A physical therapist works with the patients to achieve two goals: reduce foot pain and improve how the injured foot functions. If you go this route to correct your foot pain, you can expect the therapist to teach you several exercises for muscle stretching and foot-strengthening. Aside from exercises, the therapist will perform manual therapies on your injured foot during your appointment.

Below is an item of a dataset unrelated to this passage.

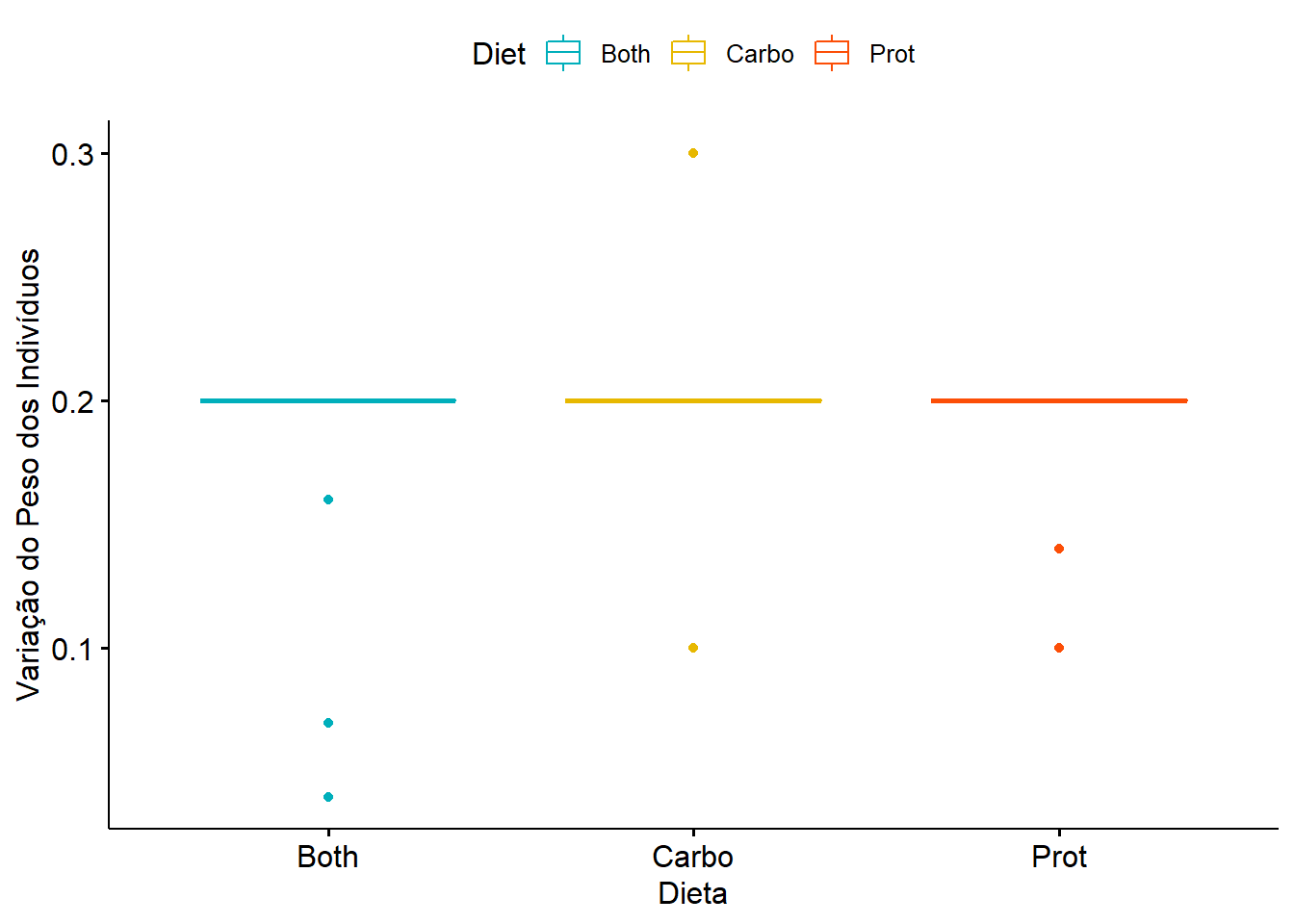Screen dimensions: 1294x924
Task: Click the Carbo label in the legend
Action: 760,54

And then there are insoles…

Insoles are removable accessories that are placed inside your shoes to make them more comfortable and to improve how your shoes mould into your feet. The beauty of using insoles is that they provide comfort and support when and where your feet need them the most. Choosing a pair of insoles may be daunting because there are so many different choices! But here’s something that can help: the really good insoles adequately absorb impact, relieves foot pain, and even boosts performance.

 

Absorb impact

When you are walking or running, each heel strike generates a shockwave that spreads over the entire musculoskeletal system and is absorbed by the joints and the soft tissues. Failure to properly absorb that shockwave leads to injury. One of the simplest ways to reduce the shock is by using external shock absorbers, like insoles. A 1999 study reported that insoles reduced the pressure coming from heel strikes and forefoot landings. Meanwhile, a 2009 study indicated that the design of the insole affects the impact force on the knee.

The best insoles contain the best shock absorbers. Poron, for example, is a polyurethane that absorbs shock while maintaining flexibility in shoes. Form and function (hence, longevity) are maintained thanks to Poron’s open-cell design; the open cells act like tiny springs that absorb shock.

 

Ortholite is another open-cell type of long-lasting foam that can absorb shock. It is made of 5% recycled rubber, making it eco-friendly. Vegan cork, on the other hand, gives just the right amount of stiffness to brace the foot while keeping it comfortable.

Of course, when an insole is degraded, it becomes stiffer which means reduced shock absorption. Thus, insoles should be replaced promptly to ensure that they do their jobs properly.

 

Relieve pain

Strategically located padding, corresponding to the heel, the arch, and the ball of your foot provide relief from foot pain by transferring some of the force of each of your steps from the painful areas to nearby areas. For example:

Metatarsal pads, found where the ball of the foot sits, transfer some of the pressure from the ball of the foot to the bone shaft. This is important when the ball’s natural fat padding has migrated, thereby weakening the capacity of the ball of the foot to cushion each footfall.

The heel supports a person’s entire body weight. Moreover, it takes the brunt of weight-bearing as it is the first part of the foot that hits the ground. Heel pads act as cushions that absorb the shock from walking, running, or jumping. The cushioning effect then relieves the pressure in the heel.

 

Boost performance

Insoles are not only capable of absorbing shock. The really good ones can use your body weight as a performance booster. This is made possible by the materials found in the insole and the strategic locations of the padding. The idea is that the insole converts your body weight into energy that increases your bounce or propulsion, thereby improving performance in a variety of sports.

Who uses insoles?

Because insoles are effective in relieving pain and boosting performance, top athletes have been known for popping them into their shoes. Usain Bolt, the fastest man on the planet, is known for wearing insoles. So does skateboarding legend Tony Hawk. Professional athletes in basketball, lacrosse, baseball, snowboarding, and football are also known for wearing insoles to protect their feet and improve their games too.

Conclusion

Insoles are a fast and easy way to relieve foot pain. They can absorb shock, relieve pain, and boost your performance because of the superior cushioning materials found in them. Athletes engaged in different sports use them too. If athletes swear by them for managing foot pain, insoles must be effective for our foot injuries too!